There are several ways to categorize and think about different kinds of visualizations. Here are four of the most useful. The first two are unrelated to the others; the last two are related to each other.
One way to classify a data visualization is by counting how many different data dimensions it represents. By this we mean the number of discrete types of information that are visually encoded in a diagram. For example, a simple line graph may show the price of a company’s stock on different days: that’s two data dimensions. If multiple companies are shown (and therefore compared), there are now three dimensions; if trading volume per day is added to the graph, there are four (Figure 1-1).
Figure 1-1. Four data dimensions are shown in this graph. Adding more points within any of these dimensions won’t change the graph’s complexity.
This count of the number of data dimensions can be described as the level of complexity of the visualization.
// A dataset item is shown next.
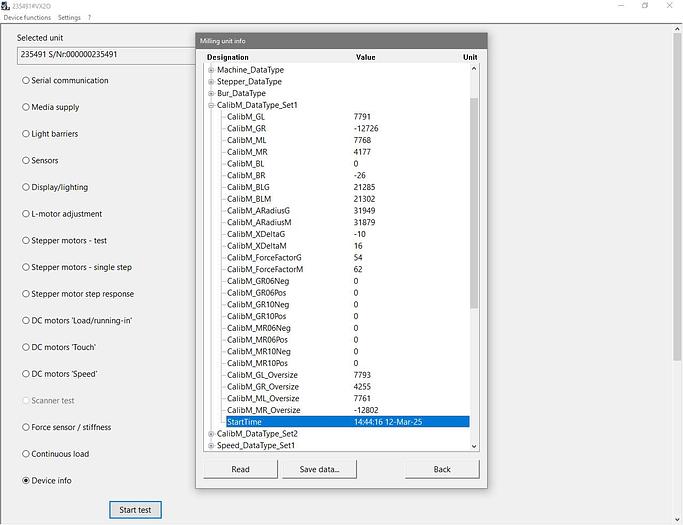
Task: Expand the Speed_DataType_Set1 node
Action: [211, 445]
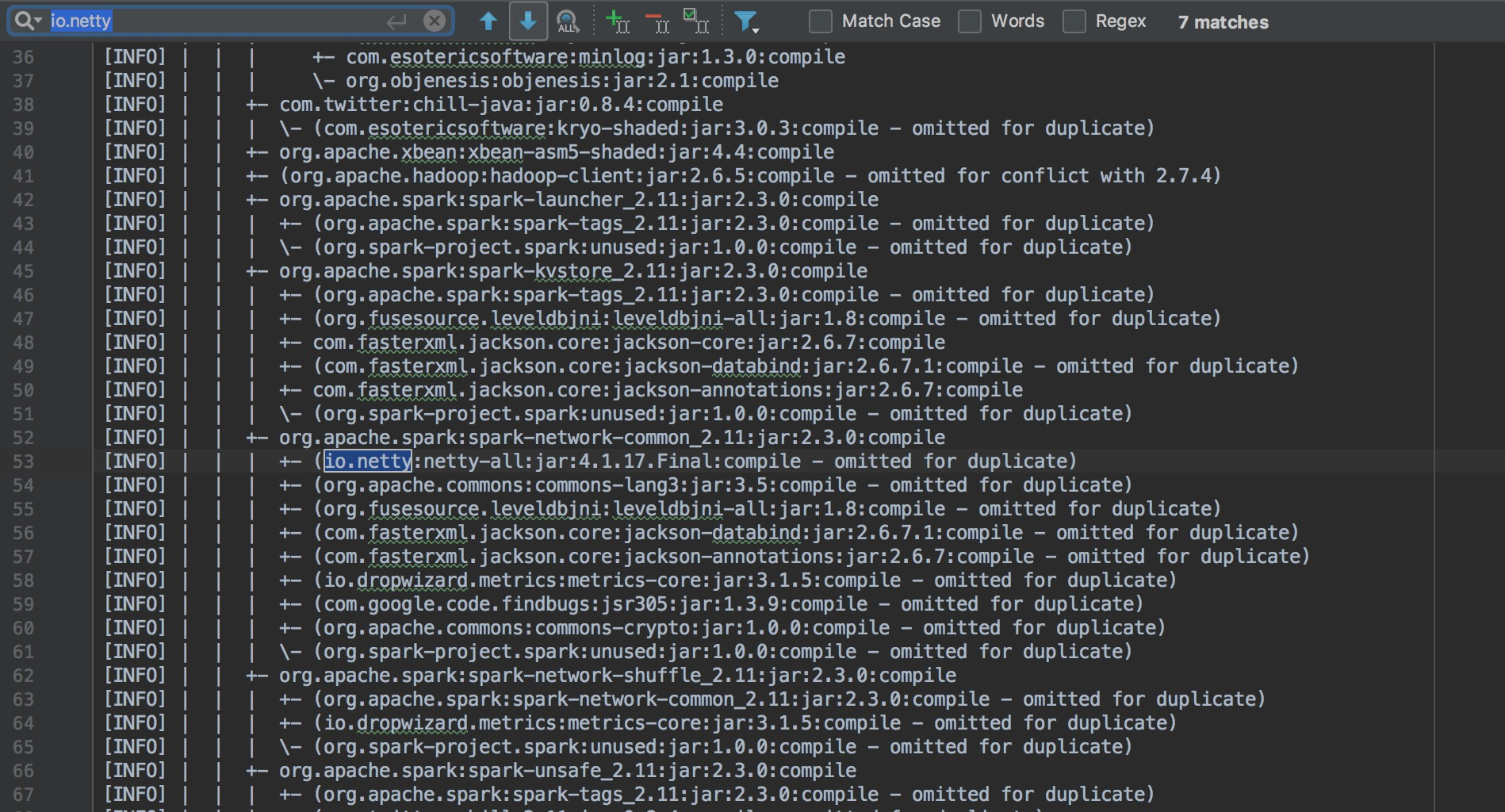Click the io.netty search input field
1505x812 pixels.
tap(231, 21)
As visualizations become more complex, they are more challenging to design well, and can be more difficult to learn from. For that reason, visualizations with no more than three or four dimensions of data are the most common—though visualizations with six, seven, or more dimensions can be found.
Adding more volume or data points of the same data dimension doesn’t increase complexity. Showing 100 years of stock data for one stock isn’t more complex than one week of data, it’s just more voluminous. Showing 50 companies instead of two might make the display more crowded or complicated, but fundamentally it’s just more data points in the company dimension, and therefore isn’t making the graph more complex.
There are two main challenges to designing more complex visualizations. The first is that the more dimensions you need to encode visually, the more individual visual properties you need to use. Selecting properties is easy to do for the first few dimensions when most visual properties haven’t been used. However, as more dimensions are added, finding appropriate, unused visual properties becomes more difficult. (Bear in mind that a visualization shows not just types of information but also the relationships between and among those information types.) As this difficulty in design increases, intentionality in the decision-making process becomes ever more necessary.
The way to succeed in the face of this challenge is to be intentional about which property to use for each dimension, and iterate or change encodings as the design evolves. This is the subject of Part II.
The second challenge for designing more complex visualizations is that there are relatively few well-known conventions, metaphors, defaults, and best practices to rely on. Because the safety net of convention may not exist, there is more of a burden on the designer to make good choices that can be easily understood by the reader.
You may have heard the terms infographics and data visualization used in different ways, or interchangeably in different contexts, or even casually by the same person in a single sentence. You may also have heard these terms used politically—that is, with positive or negative connotations attached. Some people use infographic to refer to representations of information perceived as casual, funny, or frivolous, and visualization to refer to designs perceived to be more serious, rigorous, or academic.
The truth is, even though the art of representing statistical information visually is hundreds of years old, the vocabulary of the field is still evolving and settling. Among the general public, there is still confusion over what these two terms mean, but within the information design community, definitions for these terms are solidifying.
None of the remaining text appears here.